The Azhdaha is, essentially, a snake that would not stop growing. It is said to be the Persian equivalent of a dragon. The snake grew and grew until God thrust it into the ocean, where the stubborn serpent continued to grow. The beast adapted to the ocean waters, growing two fin-like wings. It is said that the movement of the ocean is an Azhdaha moving beneath the waters.
Can you imagine a viper that grew to be the size of a dragon? I like to imagine that it might actually dwarf a traditional dragon.
A much simpler name to try to pronounce, but a just as majestic creature. The Huma Bird is said to fly over Persia, eternally living in the skies, unable to land. This bird is thought to be similar to a phoenix, consuming itself in fire every 100 years. It is also compared to a bird of paradise. It is a massive bird that perhaps does not even have legs.
The Huma Bird bestows fortune and having even seen it can make a person happy for the rest of their lives. To catch one is a great sin. To kill one is even worse, an omen falling upon the killer’s head that they will die within forty days.
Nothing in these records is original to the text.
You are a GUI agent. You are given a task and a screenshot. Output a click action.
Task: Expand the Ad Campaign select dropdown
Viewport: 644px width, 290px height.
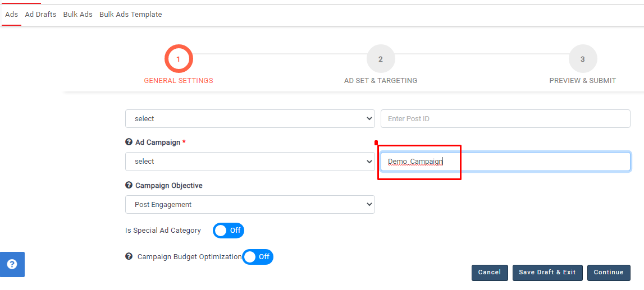coord(250,162)
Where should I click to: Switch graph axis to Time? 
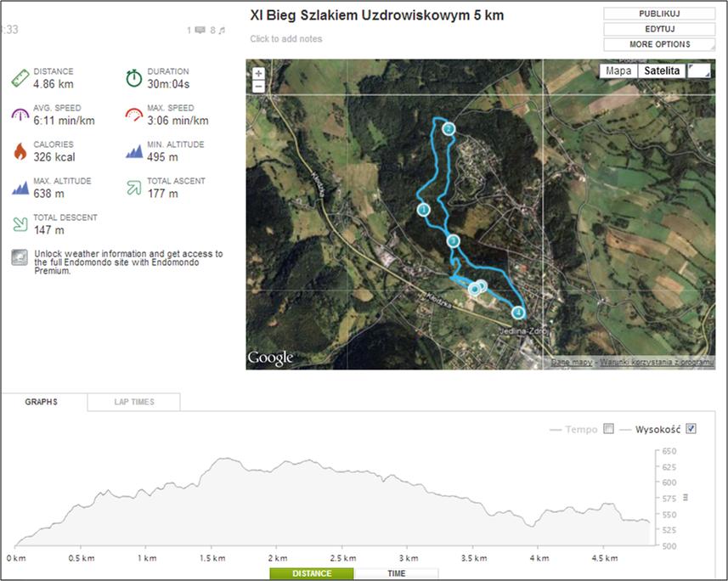(396, 574)
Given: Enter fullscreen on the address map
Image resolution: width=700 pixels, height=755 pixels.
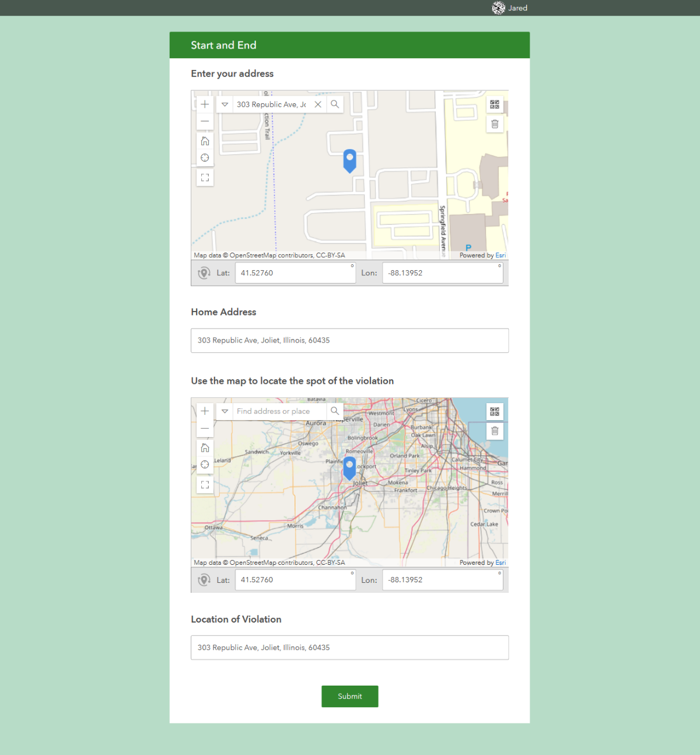Looking at the screenshot, I should (x=205, y=177).
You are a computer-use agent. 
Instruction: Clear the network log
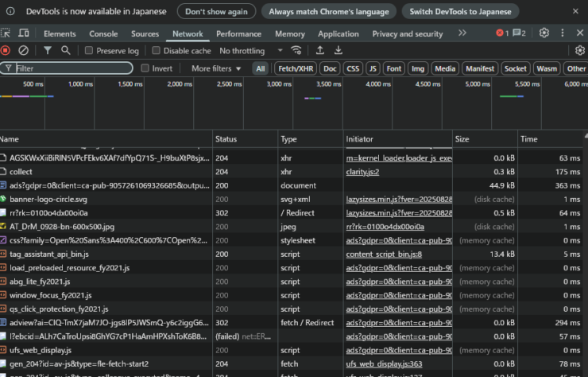(23, 50)
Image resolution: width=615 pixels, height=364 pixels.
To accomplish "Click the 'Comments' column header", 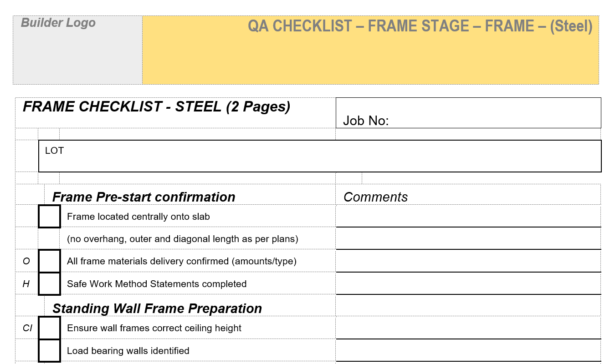I will pos(375,197).
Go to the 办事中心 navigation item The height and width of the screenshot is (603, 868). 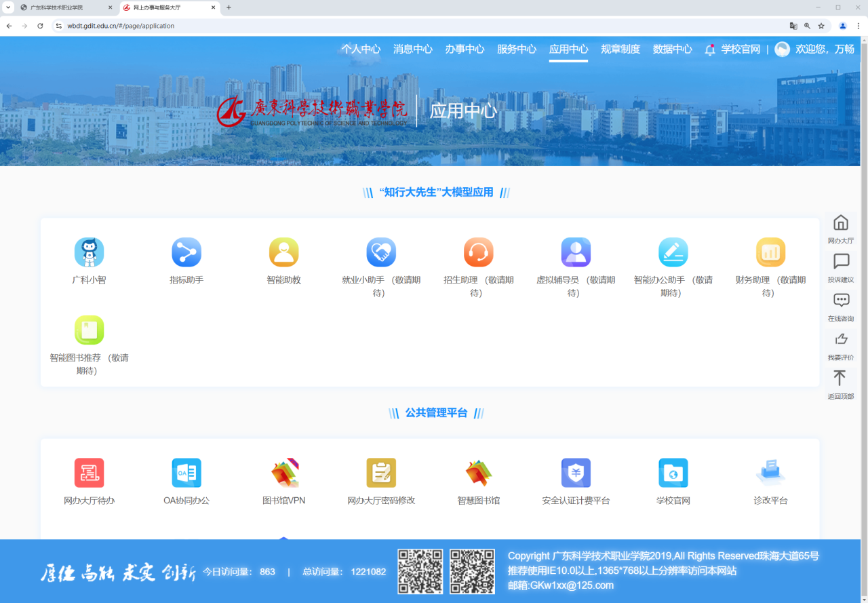coord(465,50)
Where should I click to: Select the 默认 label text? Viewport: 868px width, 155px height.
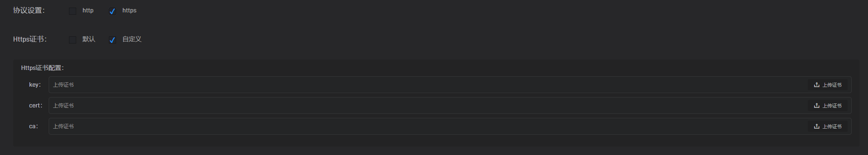[89, 39]
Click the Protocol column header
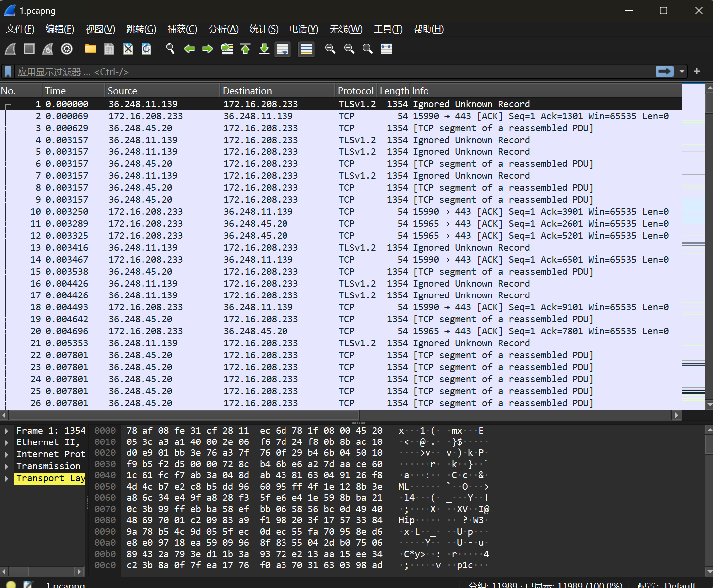 point(355,91)
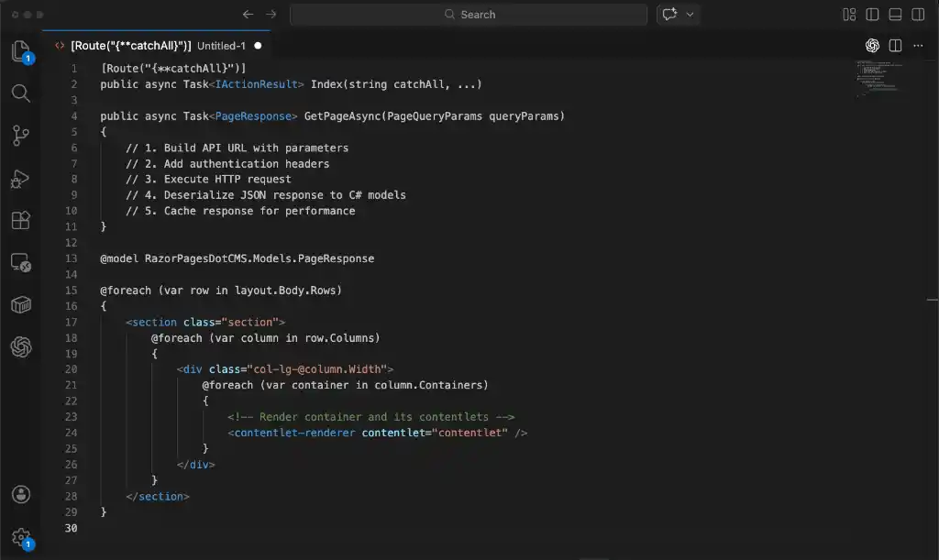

This is yet another bird, but unlike the Huma Bird, it is the bird that took roost in the Gaokereana tree. From that tree came the root of all medicinal plant life because the Simurgh beat its wings and spread the tree’s seed across the world. The bird is rumored to have the same healing capabilities as the tree in which it roosts.
The Simurgh is said to be a bird with copper feathers and the face of a woman. It reminds me of a much more pleasant harpy. It could have the talons of a lion or the feathers of a peacock. There are a lot variations, but most are some amalgamation of bird and human.
Did you enjoy my venture into the world of Mytho-zoology? I really did. Its eye opening and inspiring for me. Traveling into the mythology of a lesser known culture is fun, no matter how short lived it felt! If you want more creatures in these lists, just ask in the comments below! Or, suggest the next mythology destination!
What was your favorite? I think I’m a little in love with the idea of the Azhdaha and it’s sheer size.